Discussion in 'Classic Trilogy' started by DarthVist, Dec 10, 2019.

  1. Darth Chuck Norris

    Darth Chuck Norris Jedi Master star 4

    Sep 13, 2014
    You just said what I did.

    And as far as the mystique of the Force, Yoda's comments to Luke make it feel, to me, like only a special few have this innate ability to harness the abilities the Force provides. Midi-chlorian counts make it feel like there is a requirement. Much like a high SAT score. Just scoring high on a test does not mean someone is inherently going to be intelligent. That side note on why Anakin was special could have been accomplished in a better way. Much like how Biggs raves about Luke being the best bush pilot in the outer rim. We didn't need to see how many womprats Luke had bulls-eyed to verify.
    Last edited: Feb 18, 2020
  2. cbwhu

    cbwhu Jedi Knight star 1

    Mar 10, 2016
    Kinda makes you wonder why the Jedi banned themselves from getting married etc and therefore denying them more powerful Jedi don't it?
    makes zero sense

    Come to think of it, how did thy work out the Force is passed down in families to begin with as they don't have any
    Last edited: Feb 20, 2020
  3. Iron_lord

    Iron_lord Hangman Host star 10 VIP - Game Host

    Sep 2, 2012
    A ban on marriage and on being attached to children parentally, isn't the same as a ban on having children.

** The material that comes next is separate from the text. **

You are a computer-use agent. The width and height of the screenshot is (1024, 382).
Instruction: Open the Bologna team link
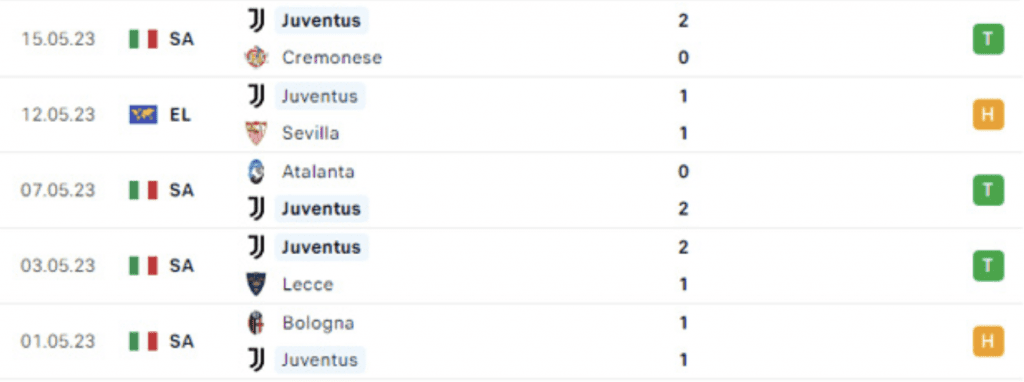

    Presumably, the Jedi have had "one-night stands" in the past - and from past experience, they know that an unusually high proportion of offspring of Jedi are force-sensitive. Hence "The Force runs strong in my family" isn't unique to Luke.

    Jackson said the example of Shaolin monks from Hong Kong kung fu movies had informed his take on a Jedi knight, with characters meditating "like most men are supposed to do in monk-like situations".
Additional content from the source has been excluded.